[Python-Dev] GIL removal question

Fri Aug 12 20:36:37 CEST 2011

Den 12.08.2011 18:57, skrev Rene Nejsum:
> My two danish kroner on GIL issues….
>
> I think I understand the background and need for GIL. Without it 
> Python programs would have been cluttered with lock/synchronized 
> statements and C-extensions would be harder to write. Thanks to Sturla 
> Molden for he's explanation earlier in this thread.

I doesn't seem I managed to explain it :(

Yes, C extensions would be cluttered with synchronization statements, 
and that is annoying. But that was not my point all!

Even with fine-grained locking in place, a system using reference 
counting will not scale on an multi-processor computer. Cache-lines 
containing reference counts will become incoherent between the 
processors, causing traffic jam on the memory bus.

The technical term in parallel computing litterature is "false sharing".

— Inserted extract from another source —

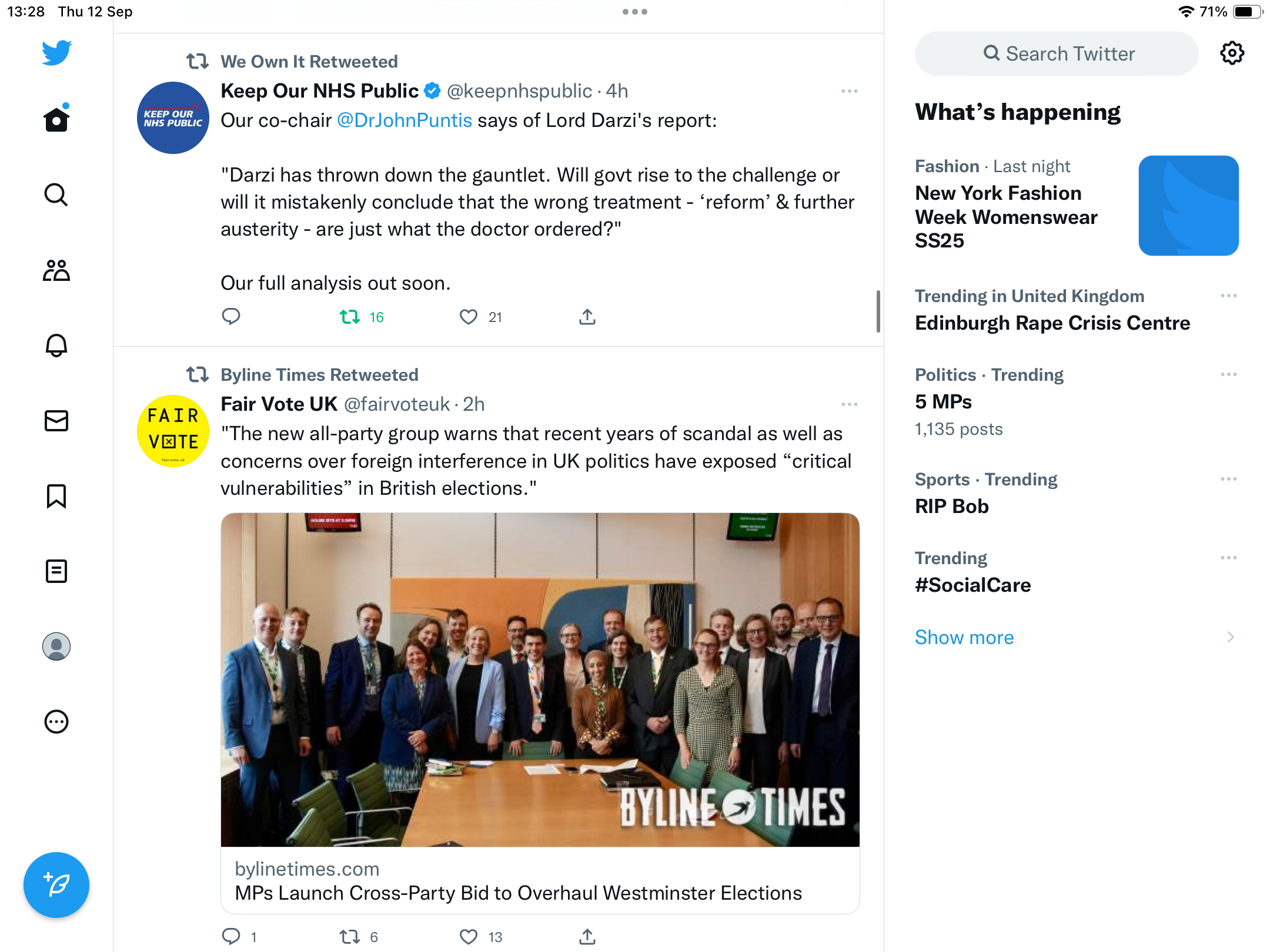Viewport: 1270px width, 952px height.
Task: Open trends settings gear icon
Action: [1232, 53]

> However, the GIL is also from a time, where single threaded programs 
> running in single core CPU's was the common case.
>
> On a new MacBook Pro I have 8 core's and would expect my multithreaded 
> Python program to run significantly fast than on a one-core CPU.
>
> Instead the program slows down to a much worse performance than on a 
> one-core CPU.

A multi-threaded program can be slower on a multi-processor computer as 
well, if it suffered from extensive "false sharing" (which Python 
programs nearly always will do).

That is, instead of doing useful work, the processors are stepping on 
each others toes. So they spend the bulk of the time synchronizing cache 
lines with RAM instead of computing.

On a computer with a single processor, there cannot be any false 
sharing. So even without a GIL, a multi-threaded program can often run 
faster on a single-processor computer. That might seem counter-intuitive 
at first. I seen this "inversed scaling" blamed on the GIL many times, 
but it's dead wrong.

Multi-threading is hard to get right, because the programmer must ensure 
that processors don't access the same cache lines. This is one of the 
reasons why numerical programs based on MPI (multiple processes and IPC) 
are likely to perform better than numerical programs based on OpenMP 
(multiple threads and shared memory).

As for Python, it means that it is easier to make a program based on 
multiprocessing scale well on a multi-processor computer, than a program 
based on threading and releasing the GIL. And that has nothing to do 
with the GIL! Albeit, I'd estimate 99% of Python programmers would blame 
it on the GIL. It has to do with what shared memory does if cache lines 
are shared. Intuition about what affects the performance of a 
multi-threaded program is very often wrong. If one needs parallel 
computing, multiple processes is much more likely to scale correctly. 
Threads are better reserved for things like non-blocking I/O.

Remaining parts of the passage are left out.